Even so, the neighborhood plans crafted by both HACE and Impact Services emphasize coordinating with the city to provide services and bring more users into treatment and recovery. HACE’s Gonzalez says the organization is working with the city on developing a possible site for a new shelter. Both organizations say they are following the city’s lead as it implements the recommendations of Mayor Kenney’s task force on the opioid crisis.

“We recognize that the solution to these problems is really not at the community level,” Codina says.

A test run for one Kensington block

Even if new connecting new public spaces to recovery and treatment programs in Kensington hasn’t figured into a wider neighborhood infrastructure plan, there is at least one service hub with plans to implement the concept on a smaller scale. Prevention Point Philadelphia operates the city’s only syringe exchange program, a health clinic that provides addiction treatment, and the neighborhood’s only shelter for homeless drug users. The organization runs out of an old church on the corner of Kensington Avenue and Monmouth Street.

The Monmouth Street block where Prevention Point plans to add amenities to create a campus feel between its two buildings. (Joel Wolfram)
The Monmouth Street block where Prevention Point plans to add amenities to create a campus feel between its two buildings. (Joel Wolfram)

Last December, Prevention Point opened a 40-bed shelter in a building across the street on Monmouth Street, making it the sole tenant of the small block. The expansion provides Prevention Point an opportunity to give the block a “campus feel,” says executive director Jose Benitez. Prevention Point has plans to transform what is now a bleak stretch of empty sidewalk and blank walls into a comfortable, welcoming public space where people can spend time and hopefully, connect to service providers.

The first step, expected to roll out this spring, is new lighting strung over over the street between buildings.  Benitez hopes that tables, chairs and street trees will follow the new lights.

The Mural Arts Program is planning a mural for the shelter’s exterior.

Benitez, like Gruits in Boston, sees the improvements as a way to reduce the stigma attached to addiction treatment.

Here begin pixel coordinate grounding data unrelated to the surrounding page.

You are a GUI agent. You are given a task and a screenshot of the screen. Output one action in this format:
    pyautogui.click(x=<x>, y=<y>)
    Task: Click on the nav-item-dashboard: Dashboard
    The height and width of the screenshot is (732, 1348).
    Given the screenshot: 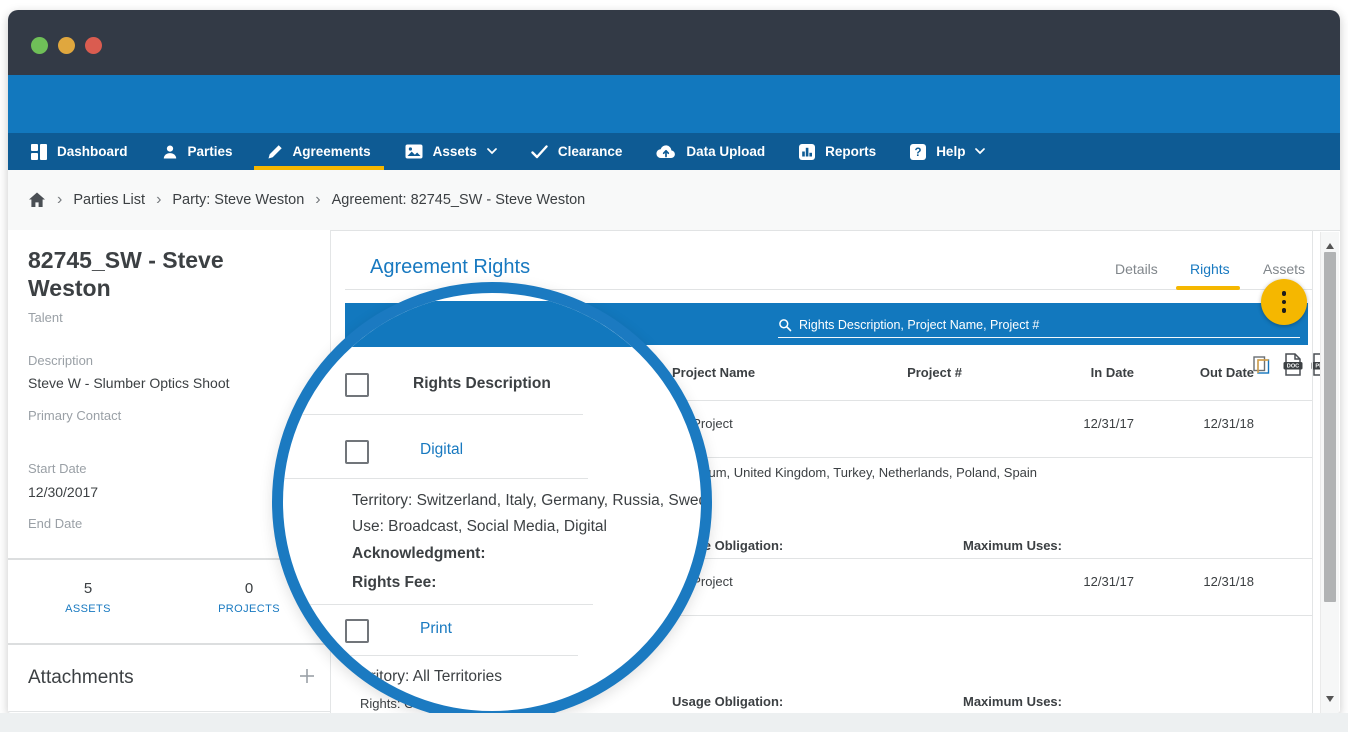 What is the action you would take?
    pyautogui.click(x=80, y=152)
    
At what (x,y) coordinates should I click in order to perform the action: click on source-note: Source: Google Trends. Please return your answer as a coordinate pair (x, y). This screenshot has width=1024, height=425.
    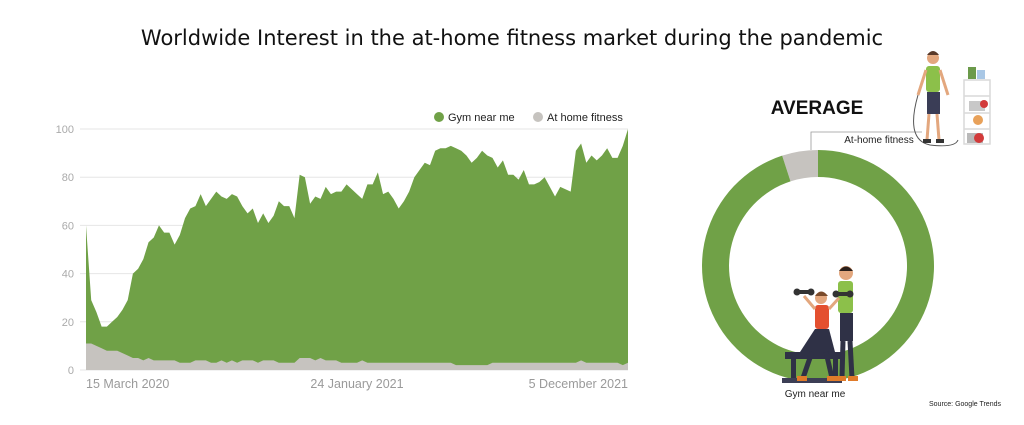
    Looking at the image, I should click on (965, 404).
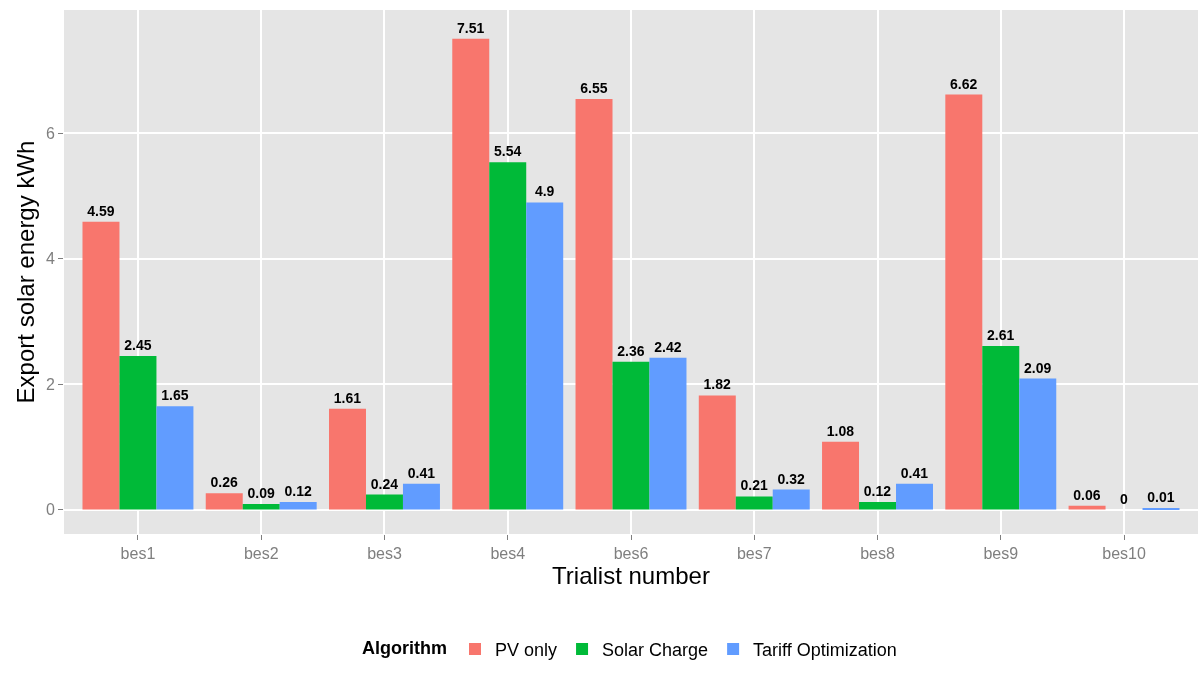 Image resolution: width=1203 pixels, height=673 pixels. I want to click on data-label: 6.55, so click(594, 88).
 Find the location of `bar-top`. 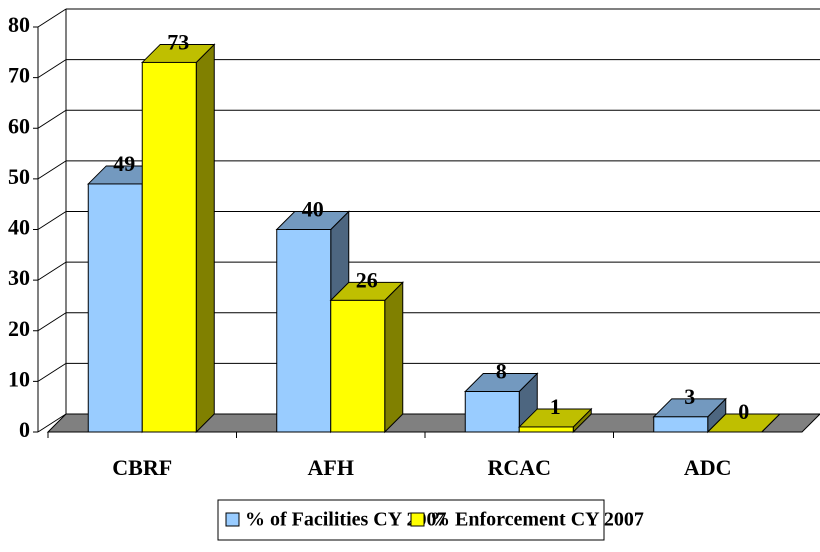

bar-top is located at coordinates (744, 423).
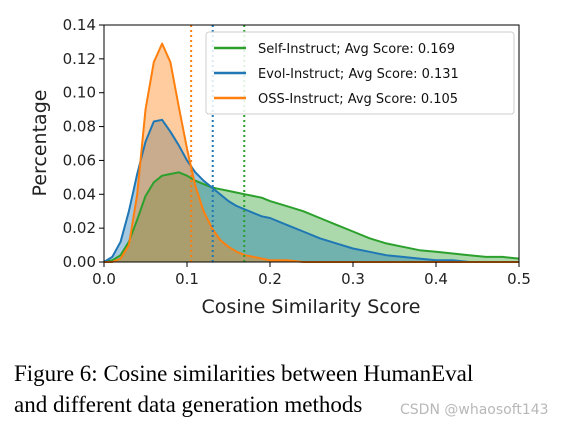  Describe the element at coordinates (353, 279) in the screenshot. I see `x-tick-label: 0.3` at that location.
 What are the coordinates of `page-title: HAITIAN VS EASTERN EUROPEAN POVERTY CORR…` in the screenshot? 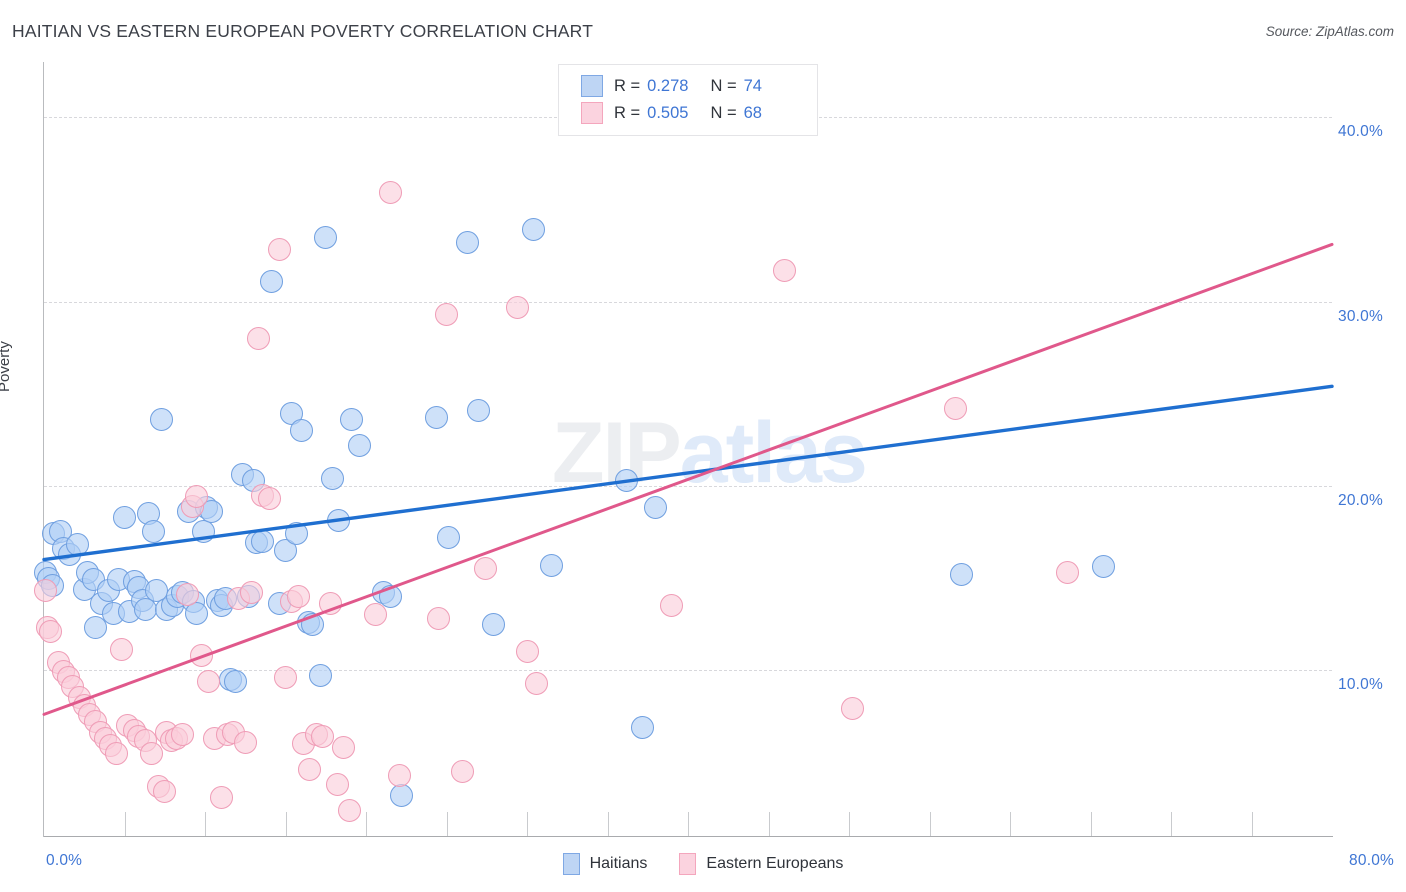 It's located at (303, 31).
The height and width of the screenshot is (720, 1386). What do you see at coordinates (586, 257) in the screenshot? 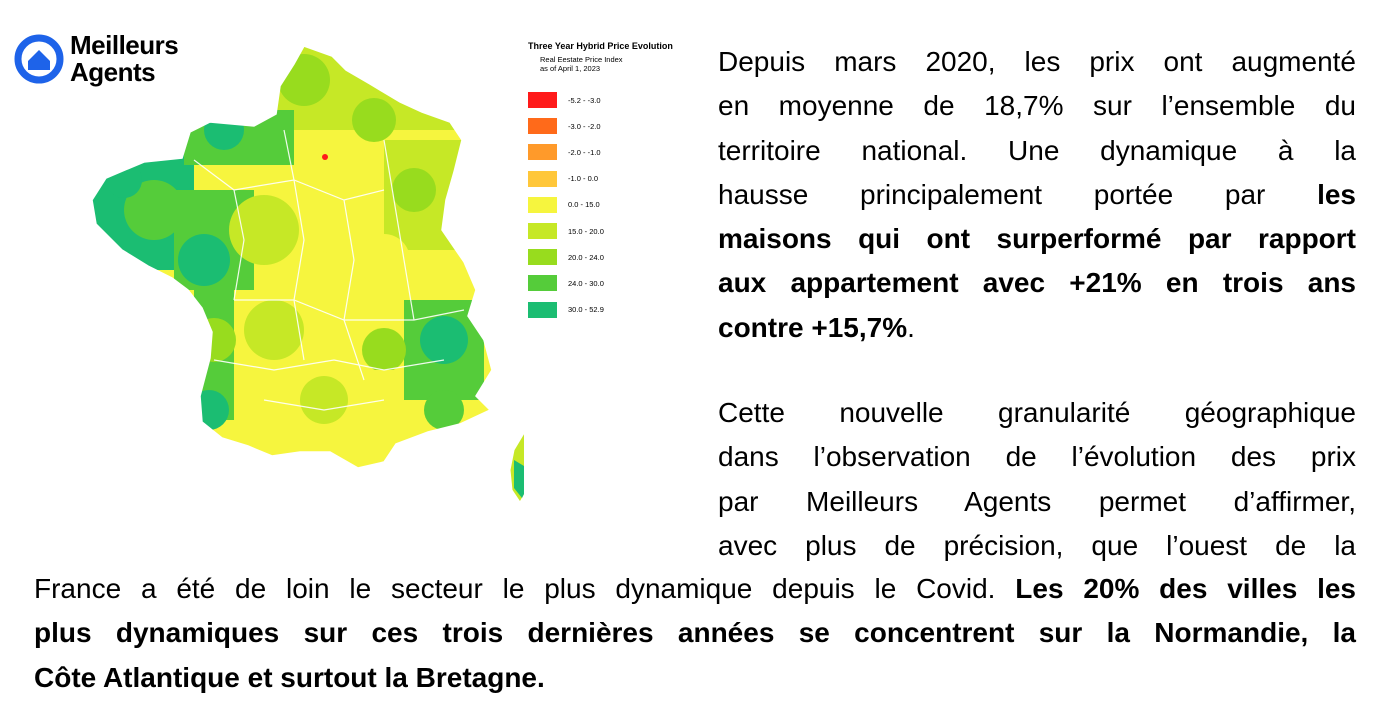
I see `legend-label: 20.0 - 24.0` at bounding box center [586, 257].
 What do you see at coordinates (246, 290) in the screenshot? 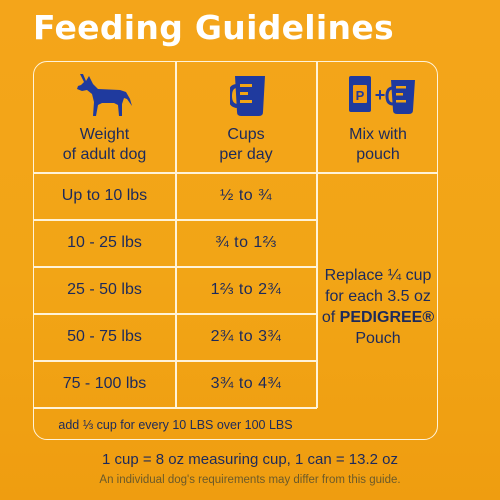
I see `table-row-cups: 1⅔ to 2¾` at bounding box center [246, 290].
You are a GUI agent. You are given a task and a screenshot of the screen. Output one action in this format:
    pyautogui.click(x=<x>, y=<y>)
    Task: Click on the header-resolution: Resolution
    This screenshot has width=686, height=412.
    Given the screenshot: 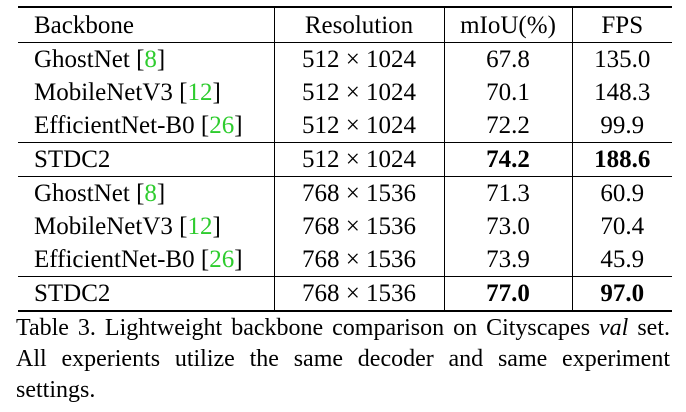 What is the action you would take?
    pyautogui.click(x=358, y=25)
    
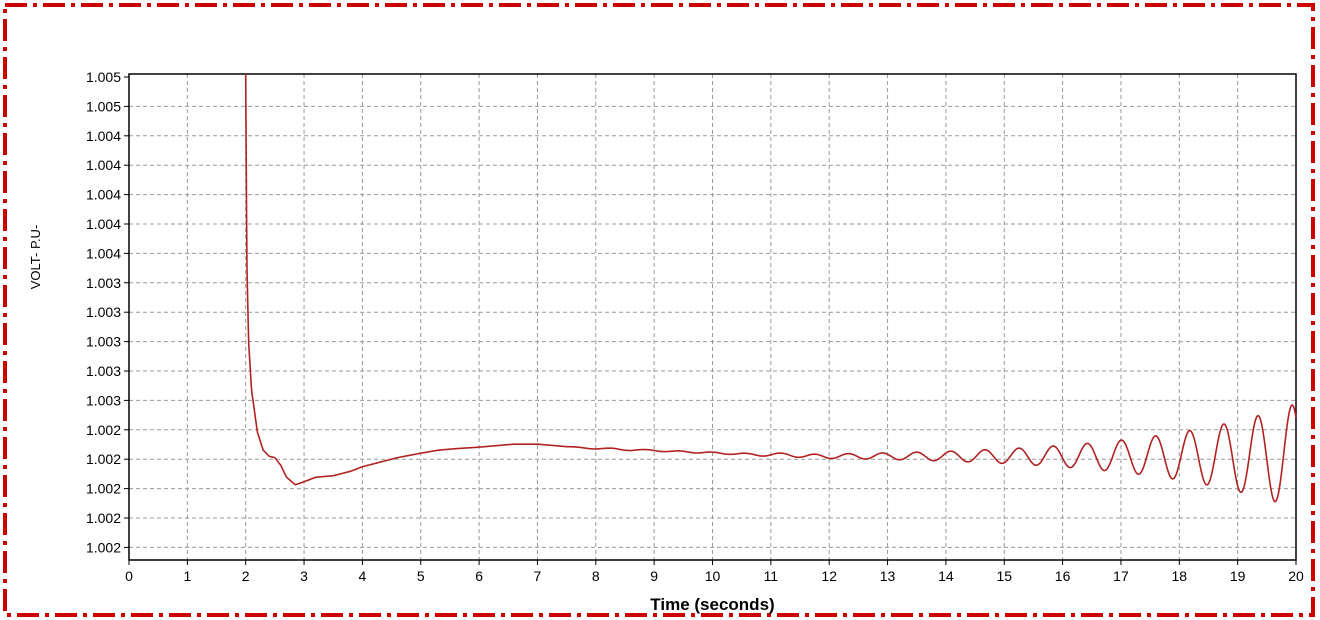 This screenshot has height=620, width=1320. Describe the element at coordinates (129, 576) in the screenshot. I see `x-tick-label: 0` at that location.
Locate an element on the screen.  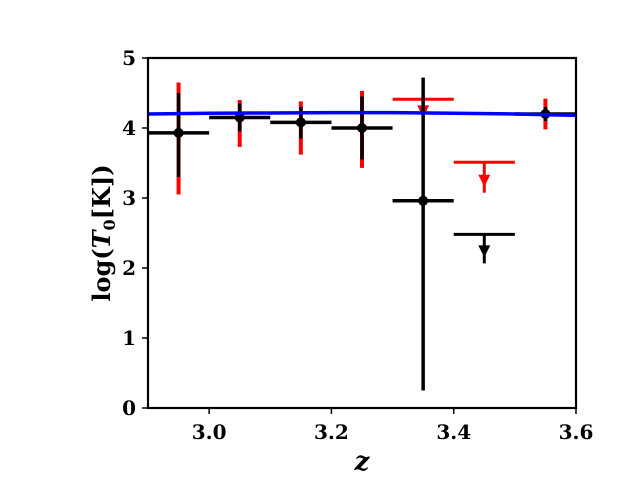
x-tick-label-3: 3.6 is located at coordinates (576, 432).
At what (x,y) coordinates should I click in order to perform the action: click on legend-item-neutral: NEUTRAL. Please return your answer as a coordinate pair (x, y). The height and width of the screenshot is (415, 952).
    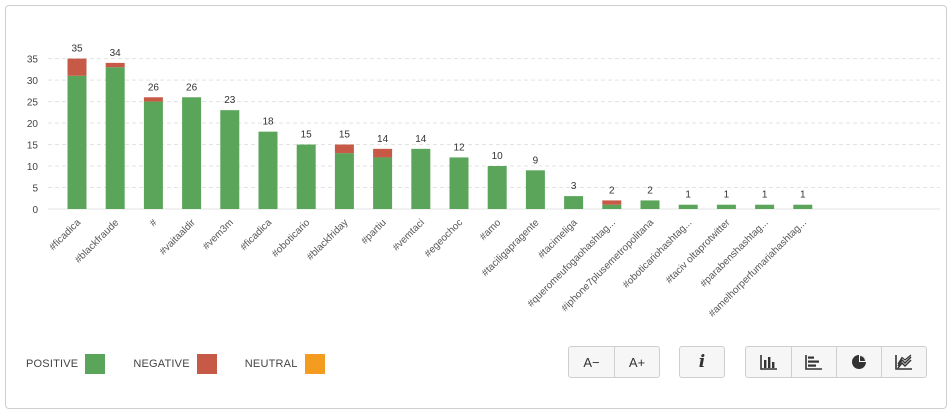
    Looking at the image, I should click on (285, 364).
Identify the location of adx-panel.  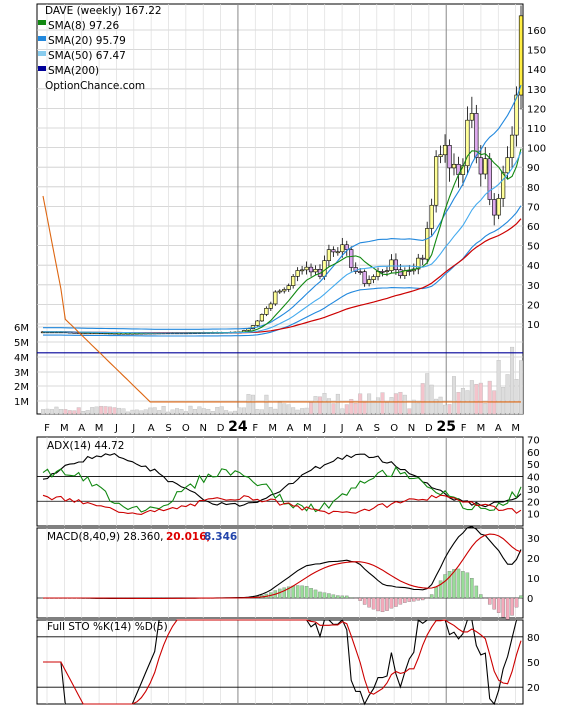
(280, 482).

Before Prevention Point moved into its current location, the facility didn’t even have a sign, Benitez says, preferring to avoid notice from neighbors who might not support their work. But after moving to the new building, he felt compelled to show that the organization wasn’t ashamed to announce its presence.

“I was like, you know what, we have to start figuring out some of the stigma around this issue,” Benitez says. “And if that means we have a big sign that says ‘Prevention Point’ on it, then that’s what it means.”